** DATA FOR THIS TASK follows **

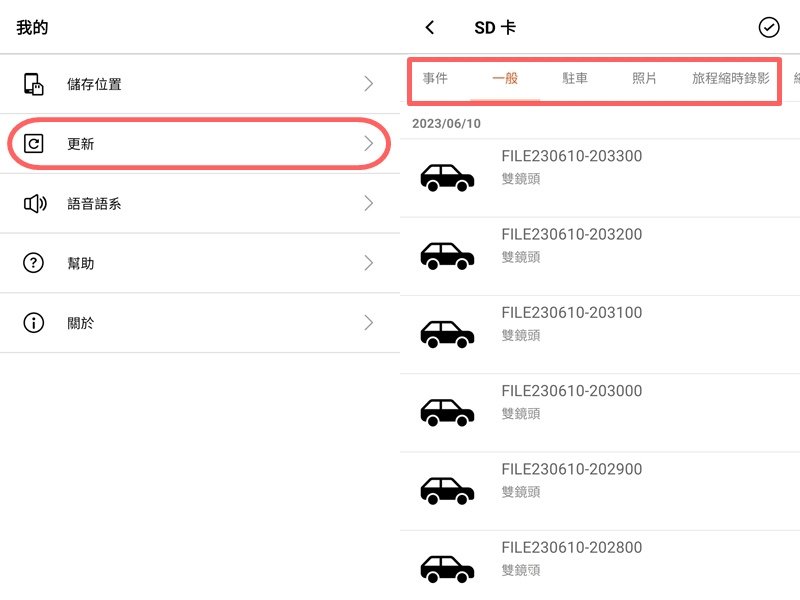
Task: Expand the 關於 chevron arrow
Action: pos(369,323)
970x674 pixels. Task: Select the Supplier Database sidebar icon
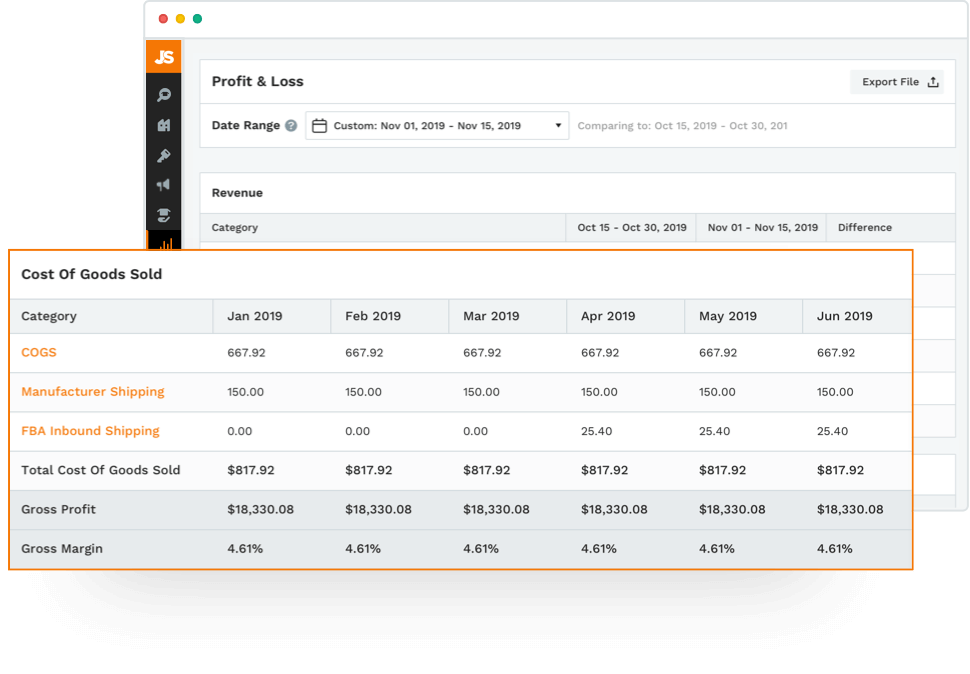click(163, 215)
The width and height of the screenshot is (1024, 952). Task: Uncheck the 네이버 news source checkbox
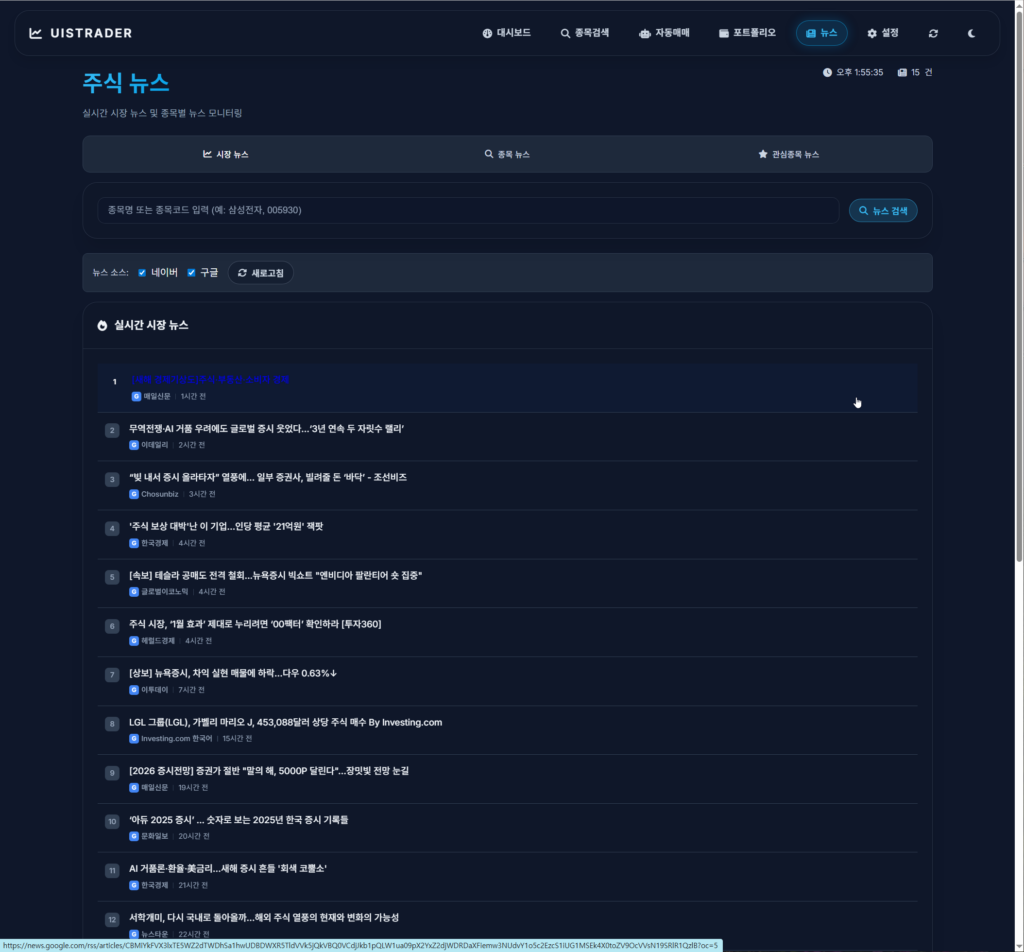pos(142,272)
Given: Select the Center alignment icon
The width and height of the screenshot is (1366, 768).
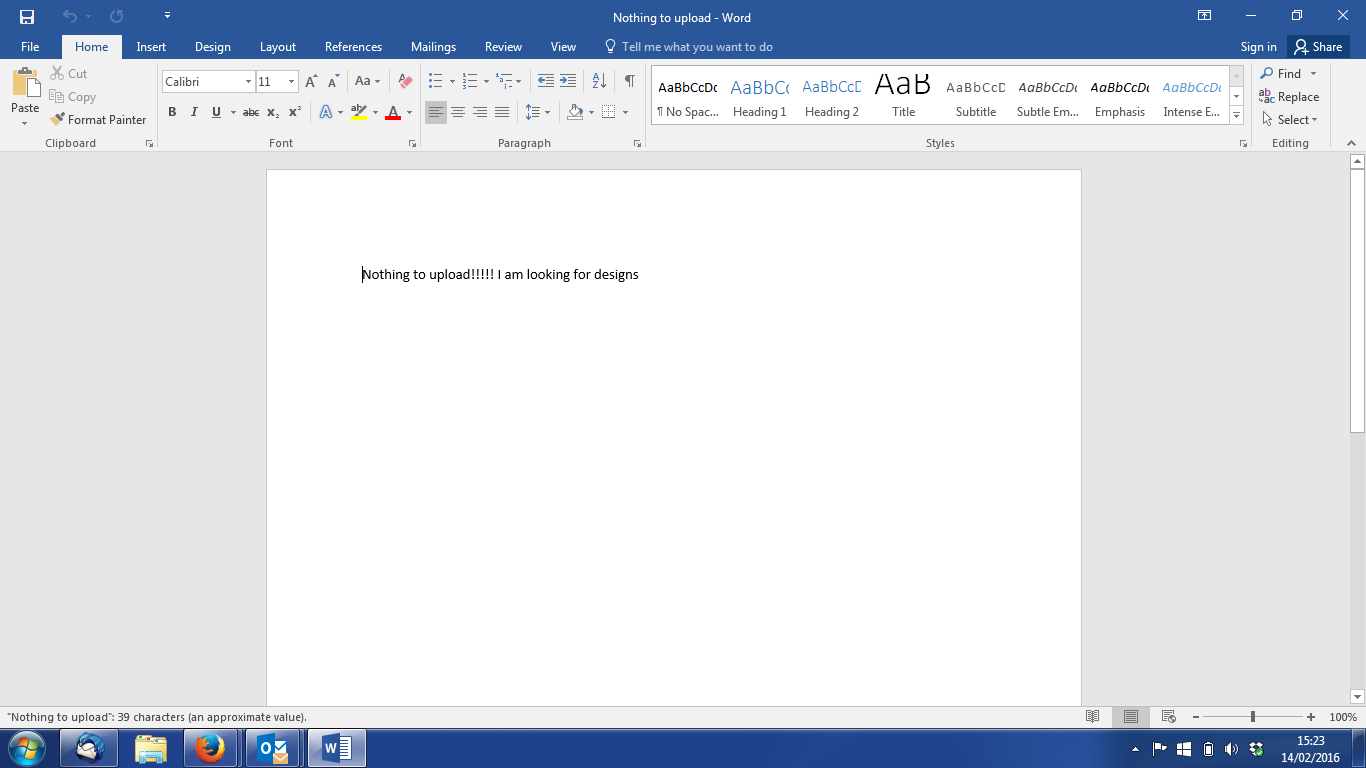Looking at the screenshot, I should point(458,112).
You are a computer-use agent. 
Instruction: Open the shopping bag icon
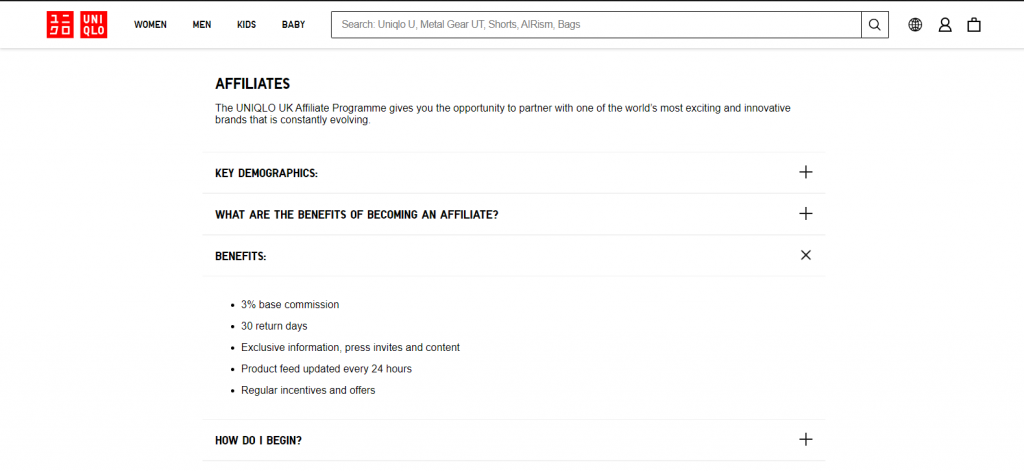pyautogui.click(x=973, y=25)
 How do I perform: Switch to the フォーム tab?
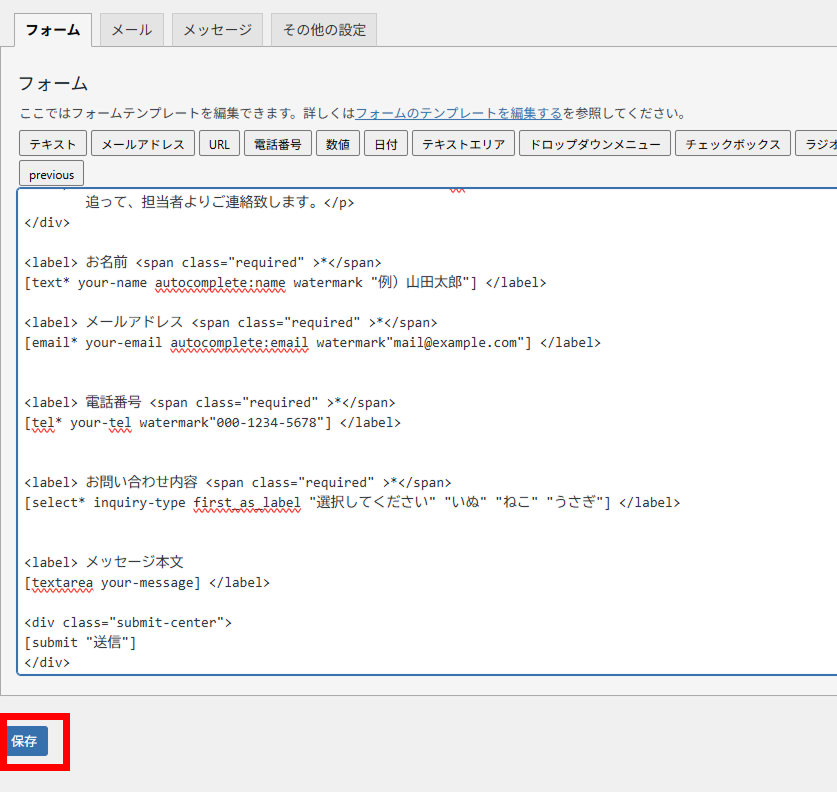(x=53, y=30)
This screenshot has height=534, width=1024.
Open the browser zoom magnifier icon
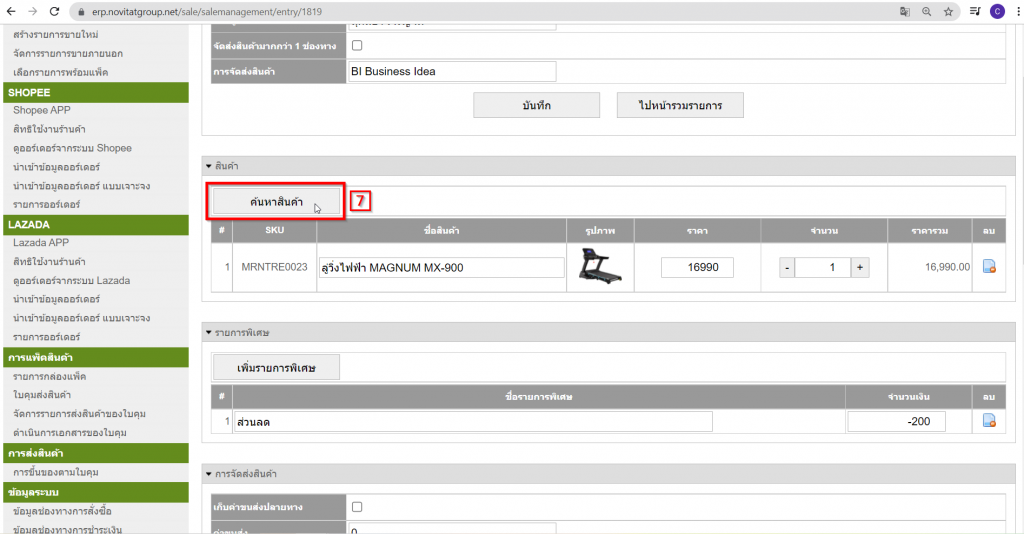pos(926,11)
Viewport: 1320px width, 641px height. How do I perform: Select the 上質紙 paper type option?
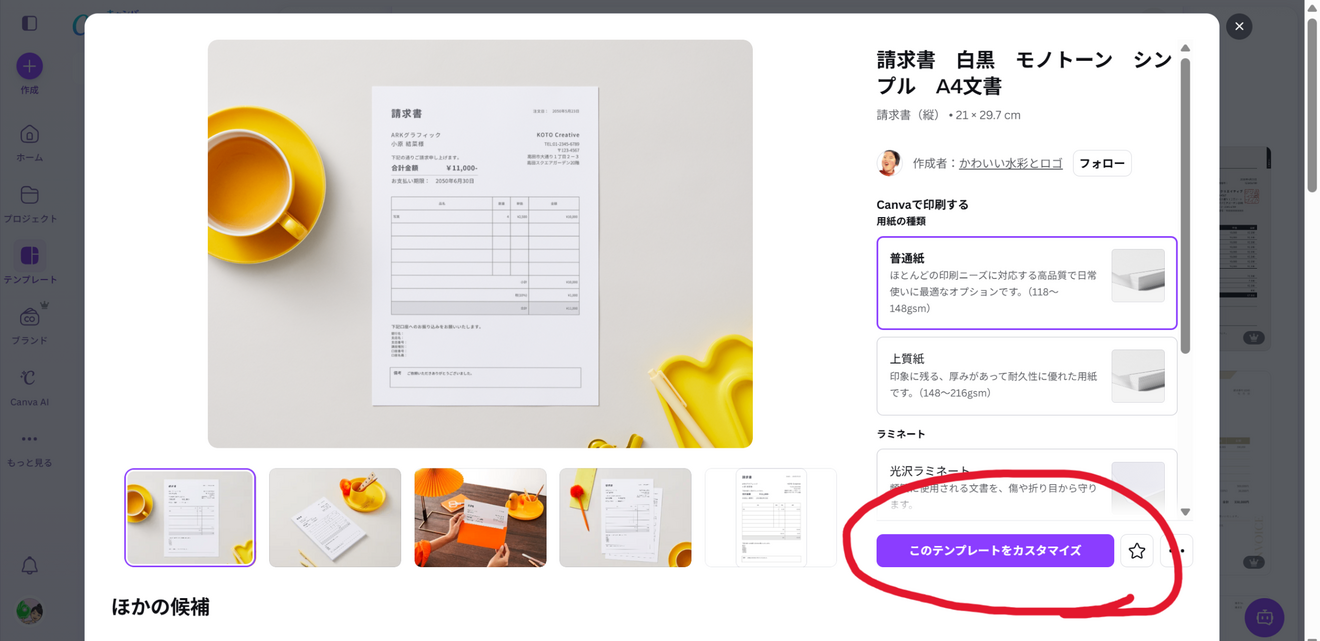pos(1027,376)
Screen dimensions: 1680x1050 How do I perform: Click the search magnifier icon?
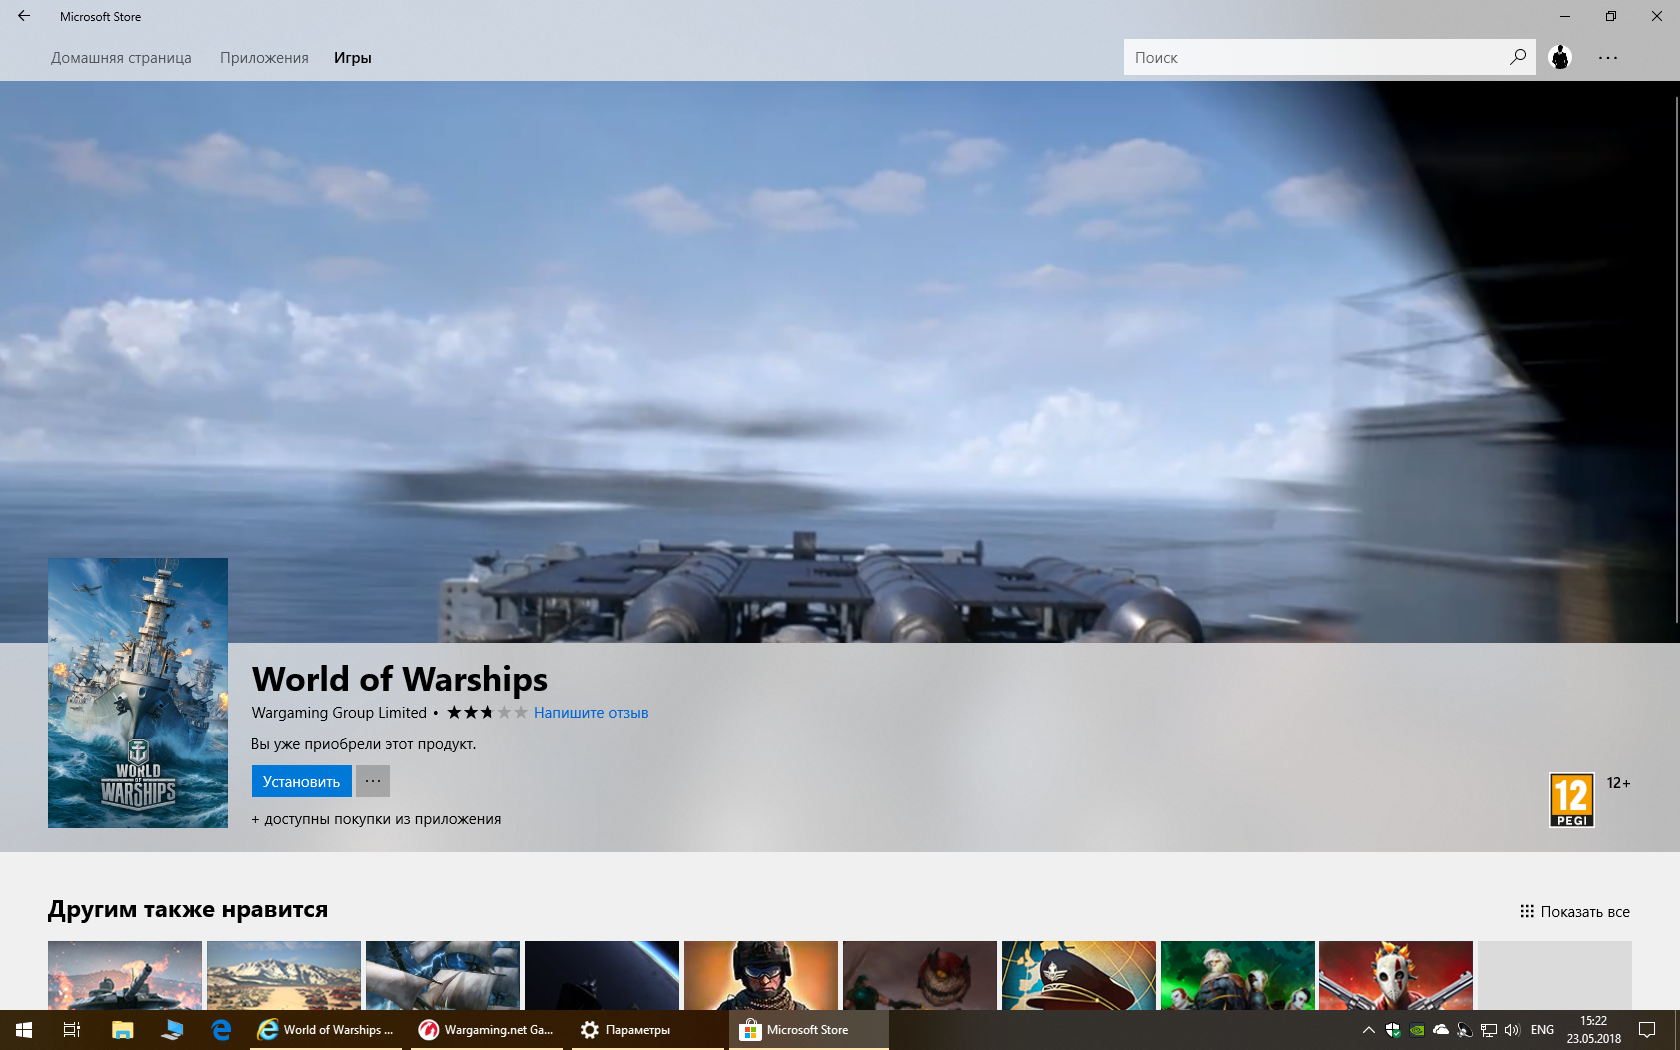[1518, 57]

** End of DATA FOR THIS TASK **

**WHAT YOU SHOULD DO**
Starting with the line that contains "Open the browser zoom magnifier icon", print every line through the end of the data exactly as written; omit all pictures and add nothing else.

**ANSWER SPACE**
Open the browser zoom magnifier icon
pos(926,11)
Viewport: 1320px width, 641px height. How do I perform: Select the 上質紙 paper type option?
pos(1027,376)
Screen dimensions: 1680x1050 How do I perform: Click the search magnifier icon?
[1518, 57]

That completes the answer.